Too-early handover may be triggered when a wireless device enters an island of coverage of another cell contained inside the coverage area of the source cell. This is a typical scenario for areas where fragmented cell coverage is inherent to the radio propagation environment, such as dense urban areas.
In this example, the wireless device has contiguous coverage from a cell B, serviced by the source network node, but due to a region of strong coverage from a cell A, serviced by target network node, a handover takes place to the cell A of the target network node. As the wireless device exits this region of coverage, an RLF occurs and the wireless device reconnects to the cell B of the source network node.

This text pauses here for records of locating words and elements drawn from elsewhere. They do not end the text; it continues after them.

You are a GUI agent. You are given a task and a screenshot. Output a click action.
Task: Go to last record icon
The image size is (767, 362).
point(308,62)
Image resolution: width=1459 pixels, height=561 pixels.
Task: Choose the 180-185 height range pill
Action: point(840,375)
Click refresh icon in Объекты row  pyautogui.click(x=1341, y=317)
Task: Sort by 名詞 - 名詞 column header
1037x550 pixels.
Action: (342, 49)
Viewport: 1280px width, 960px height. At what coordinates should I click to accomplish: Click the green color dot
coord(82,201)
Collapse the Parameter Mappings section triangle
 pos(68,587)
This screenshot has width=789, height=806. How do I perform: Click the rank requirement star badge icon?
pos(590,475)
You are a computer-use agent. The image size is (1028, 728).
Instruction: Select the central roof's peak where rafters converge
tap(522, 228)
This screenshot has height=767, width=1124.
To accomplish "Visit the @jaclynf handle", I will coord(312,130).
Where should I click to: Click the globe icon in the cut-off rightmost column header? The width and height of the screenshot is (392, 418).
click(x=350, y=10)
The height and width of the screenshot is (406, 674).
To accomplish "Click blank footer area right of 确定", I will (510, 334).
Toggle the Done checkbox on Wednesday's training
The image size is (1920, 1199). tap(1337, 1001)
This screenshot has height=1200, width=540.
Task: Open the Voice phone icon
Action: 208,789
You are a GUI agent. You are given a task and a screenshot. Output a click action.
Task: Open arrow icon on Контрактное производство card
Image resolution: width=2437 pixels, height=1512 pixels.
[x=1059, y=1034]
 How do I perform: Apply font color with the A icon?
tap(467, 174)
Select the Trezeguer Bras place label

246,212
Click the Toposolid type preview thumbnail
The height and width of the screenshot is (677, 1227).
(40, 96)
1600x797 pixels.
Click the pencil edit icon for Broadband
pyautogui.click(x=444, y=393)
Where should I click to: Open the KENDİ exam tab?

According to prior methods using SON, cell A of the target network node analyses the RLF and checks the length of time it carried the call. If cell A of the target network node carried the call for less than a certain period of time, it then concludes that the wireless device should not have been handed over to cell A of the target network node in the first place. The target network node then sends a Handover Report to the source network node and the neighbor relationship from cell B of the source network node to cell A of the target network node is adjusted such that the wireless device does not handover to cell A of the target network node in the first place. This prior art method requires time consuming data collection and analysis.
Currently, there are many ways to try to overcome the above handover problems. These solutions mainly focus on optimization of handover parameters based on feedback information in an RLF and RRC re-establishment from the wireless device and uplink measurement from the source cell. According to the information from the wireless device and the source network node, at least one of the source network node and the target network node may be able to identify the different scenarios of handover failure, such as too early handover, too late handover and so on. The optimization function will then adjust the corresponding parameters based on these inputs.
US8012/0088507A1 provides a way to identify different handover problems. The approach disclosed in this application provides full information across the handover process for the handover problem identification and parameter adaptation, uplink and downlink measurements before handover trigger and after the handover is complete. Measurements for handover failure and handover success are all included. Based on the input information, the performance of handover identification and parameter adaption is improved.
US8010/0173626A1 provides a method for configuring adaptive handover parameters, time to delay and signal strength offset included. This mitigates the handover failure problems through repeated adjustment of these parameters.
All the above approaches focus on the handover failure identification and parameter optimization. However, these processes require a lot of information input. Moreover, in addition to the fact that the self-optimization process takes a long time, it can only reduce the possibility of handover failures because of too late handover and too early handover, but it cannot avoid it.